Banister is a great story, a guy who got his first to chance to manage in the major leagues at age 51, which is fairly late in the game in this day and age. He's one of those baseball lifers, drafted by the Pirates back in 1986 in the 25th round, a catcher from the University of Houston. He made it the major leagues for one game and one at-bat -- he got a base hit -- and began managing in the minors in 1994, spending 29 years, all told, in the Pirates organization, eventually becoming bench coach in 2010.
But his story is even more remarkable than that. As a teenager, he had osteomyelitis, a form of cancer in which bacteria eats away at bone marrow. Doctors wanted to amputate his leg. He had eight surgeries in 18 months and the leg was saved.
Then, in his first year of junior college, he was involved in a collision at home plate that fractured vertebrae in his neck. Doctors told him he'd been confined to a wheelchair for the rest of his life. He again beat the odds, and doctors were able to repair his spinal cord after three surgeries.
So, yeah, deciding what relief pitcher to use wasn't going to faze Banister. The Rangers' turnaround was remarkable, not just from 2014, but within the season. Staff ace Yu Darvish went down for the year in spring training, and the Rangers looked like they might be the worst team in baseball in April, during which they went 7-14. In the second half, everything came together and the Rangers went 46-28 to capture the AL West title.
Banister showed faith in young players such as Delino DeShields Jr. and Rougned Odor. The bullpen was rebuilt on the fly, with Shawn Tolleson being given the opportunity to close. Only two starters made more than 21 starts, so the rotation was in constant flux throughout the season.
Banister was quick to say, "It's an organization award for me," and that's definitely true. But the Rangers appear to have hired a baseball lifer who is going to be in Texas for a long time.

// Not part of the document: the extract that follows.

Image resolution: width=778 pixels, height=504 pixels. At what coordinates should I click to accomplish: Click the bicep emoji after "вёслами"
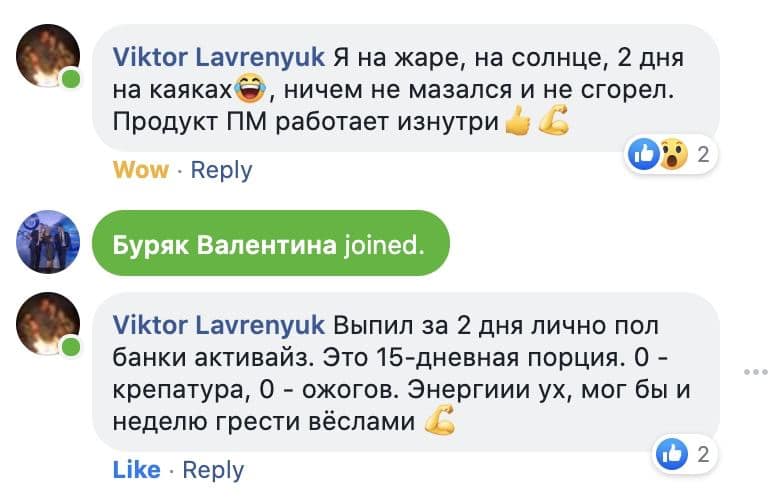440,423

Maddon, meanwhile, becomes the seventh manager to win at least three manager of the year awards, having won previously with Tampa Bay in 2008 and 2011. He took over a young Cubs team, which improved from 73 wins to 97 and snapped a streak of five consecutive losing seasons. Four rookies played on a regular basis, he made the in-season move of switching positions for infielders Addison Russell and Starlin Castro and, like the Rangers, the Cubs surged in the second half with a 50-25 record.
Cardinals manager Mike Matheny finished second in the NL voting, capturing nine first-place votes to Maddon's 18. That's what 100 wins gets you: second place. Of course, everyone expected the Cardinals to make the playoffs, so Maddon took the award under the "underdog makes good" clause. But Matheny deserved strong consideration. Only three teams have won 100 games scoring as few runs as the Cardinals -- two dead ball era teams and the 1969 Mets -- so Matheny was constantly involved in close games in which tactical decisions have a larger impact.
I think Maddon was the right choice, however. To guide a young team, a team without the history of success of the Cardinals, to 97 wins was remarkable. Young players often get exposed during a long season; these guys got better. As Maddon said, "It's a player's game." But the Cubs have the right guy to guide those young players to what should be many years of Maddon receiving manager of the year votes.